Tardigrades, often called “water bears” or “moss piglets,” are miniature invertebrates. These eight-legged micro-animals, typically measuring around 0.5 millimeters in length, are barely visible to the unaided eye. Their short, plump bodies and deliberate, lumbering gait inspired their common names. First described in 1773 by German zoologist Johann August Ephraim Goeze, they were later formally named “Tardigrada,” meaning “slow walkers,” by Italian biologist Lazzaro Spallanzani in 1776.
Everyday Habitats
Tardigrades are most commonly found in ordinary, moist environments across the globe. They require a thin film of water around their bodies for active life, enabling gas exchange and preventing desiccation. This explains their prevalence in damp habitats, even though they possess survival mechanisms for dry periods.
Mosses and lichens serve as primary residences for many tardigrade species, clinging to trees, rocks, and even rooftops. These spongy plants retain moisture, creating ideal micro-environments where tardigrades can thrive, sometimes reaching densities of over two million individuals per square meter in moss. Beyond these terrestrial plants, they inhabit freshwater bodies such as lakes, ponds, rivers, and even temporary puddles, often living among sediments and aquatic vegetation. Marine environments also host a diversity of tardigrades, with approximately 150 identified species residing in ocean sediments, intertidal zones, and associated with seaweeds. Damp soil and leaf litter further contribute to their widespread distribution, where densities can reach up to 300,000 per square meter.
Extreme Environments
Tardigrades survive conditions lethal to most other life forms, enabled by a unique state called cryptobiosis. During cryptobiosis, their metabolic activity can slow to less than 0.01% of normal, effectively entering suspended animation. This allows them to endure periods of extreme desiccation (anhydrobiosis), freezing (cryobiosis), lack of oxygen (anoxybiosis), or high salt concentrations (osmobiosis), often by forming a protective, shrunken structure known as a “tun.”
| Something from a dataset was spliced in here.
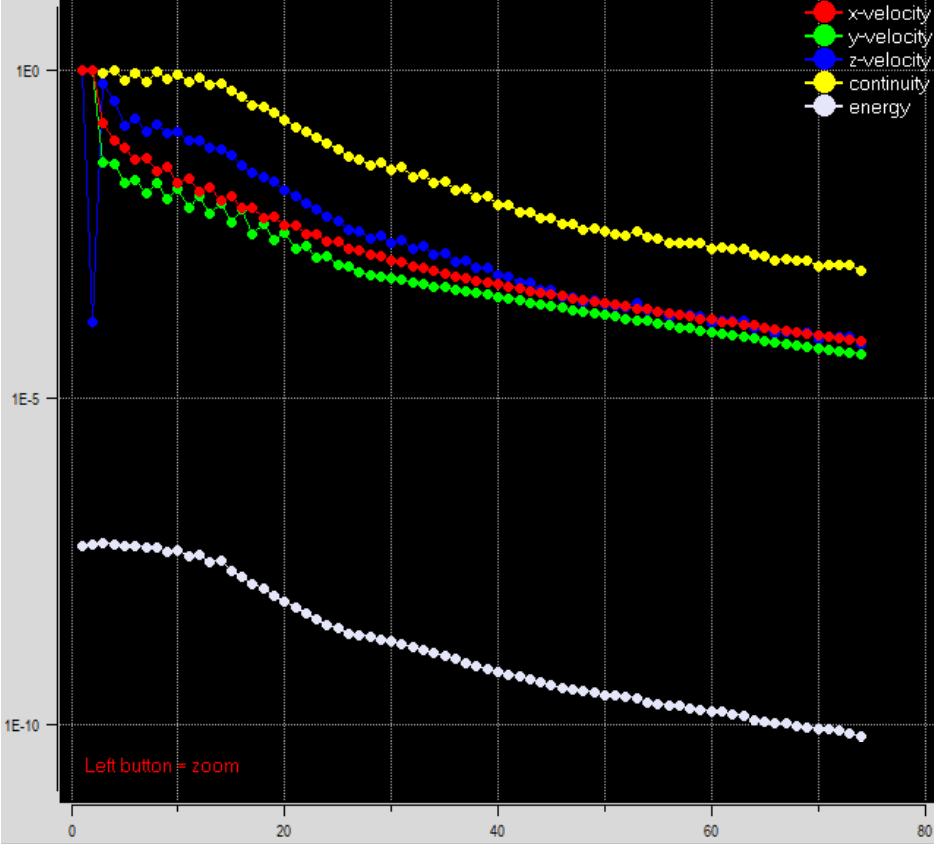Select the x-velocity legend label text
Viewport: 934px width, 846px height.
(x=888, y=13)
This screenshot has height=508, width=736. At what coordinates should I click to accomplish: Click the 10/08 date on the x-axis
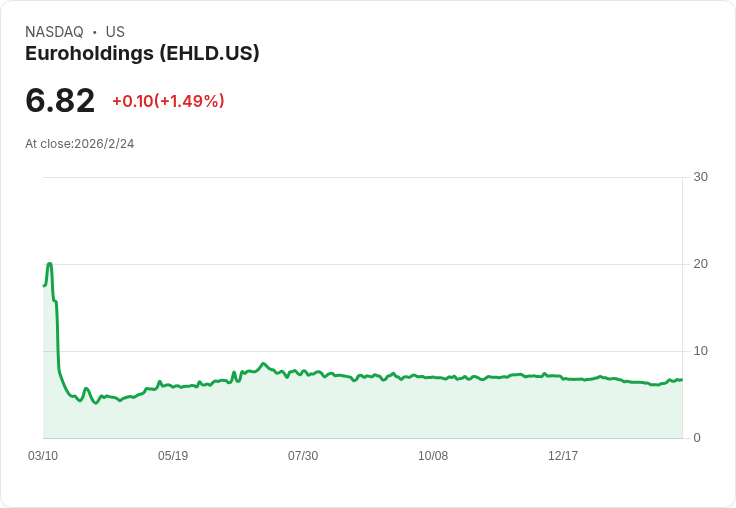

Their survival capabilities span an impressive range of temperatures, from nearly absolute zero at -272°C (-458°F) to scorching heats of 151°C (300°F) for short durations. They can withstand pressures six times greater than those found in the deepest ocean trenches and tolerate thousands of times more radiation than humans, partly due to specialized proteins like Dsup that protect their DNA. Beyond Earth’s surface, tardigrades are the first animals known to survive direct exposure to the vacuum and radiation of outer space, as demonstrated by experiments on the FOTON-M3 mission in 2007. They have also traveled to the International Space Station and were aboard the Israeli lunar lander Beresheet, which crashed on the Moon in 2019. Their presence extends to other harsh terrestrial locations, including deep-sea hydrothermal vents, the peaks of the Himalayas, frigid polar regions like Antarctica, and the cryptobiotic soil crusts of deserts.
Finding Tardigrades Yourself
Tardigrades are microscopic, typically ranging from 0.1 to 1.5 millimeters.
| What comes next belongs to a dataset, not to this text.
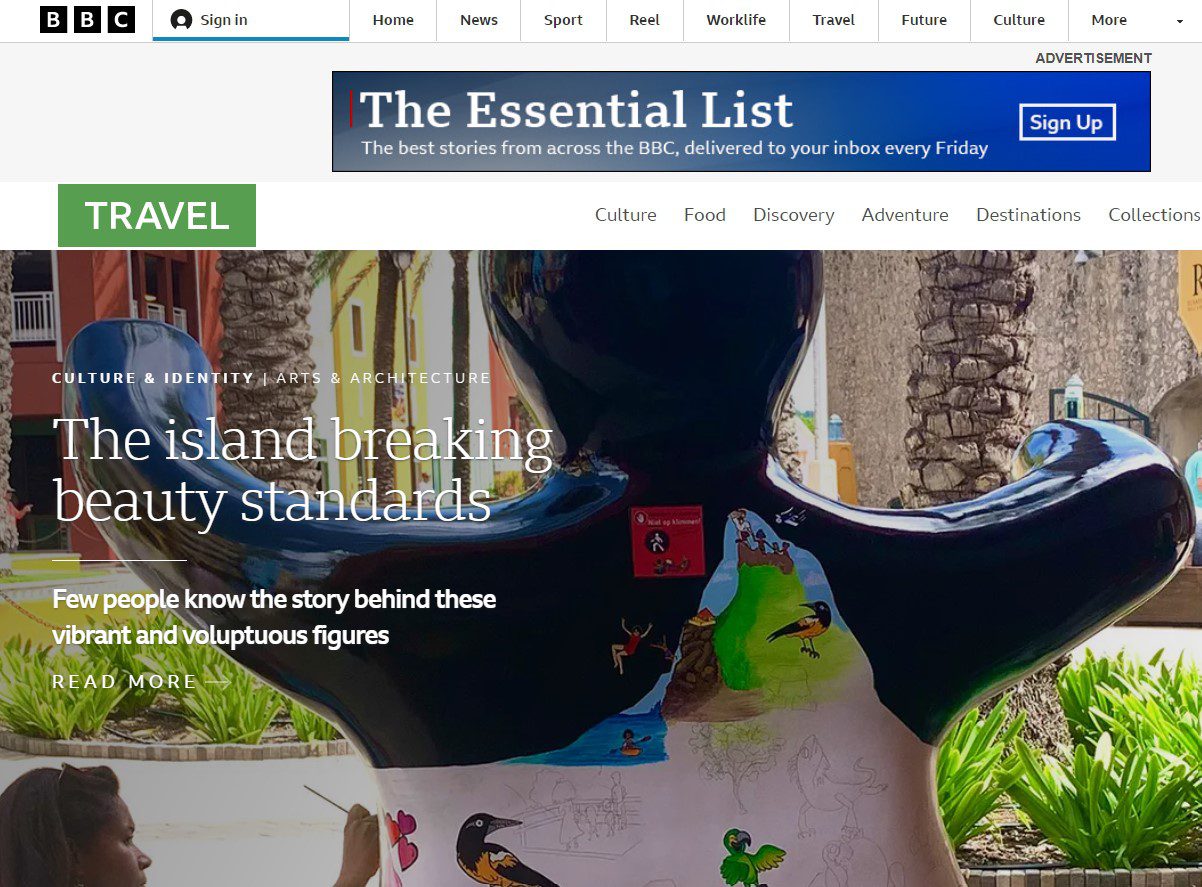Open the Food travel category

[x=705, y=215]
The most accessible places to find tardigrades are damp moss and lichen, which can be collected from trees, rocks, or even your own backyard. You can also find them in pond water, leaf litter, or damp soil. To collect a sample, gently scrape a small amount of moss or lichen into a container, such as a petri dish. Add non-tap water, like distilled or spring water, until the sample is submerged, and let it soak for at least a few hours, or ideally overnight, to allow any dormant tardigrades to rehydrate and become active. After soaking, gently squeeze or shake the moss over the container to release the tardigrades into the water, then allow any debris to settle to the bottom.
A stereo microscope with 20x to 50x magnification is suitable for initial spotting, while a compound microscope offering 40x to 400x magnification will provide a more detailed view of their features. Many can be seen even at 40x total magnification. Use a pipette or dropper to transfer a small amount of the water from your sample onto a microscope slide, then cover it with a coverslip. Begin your search under low magnification, slowly scanning the slide. Patience may be needed as they reanimate and begin moving.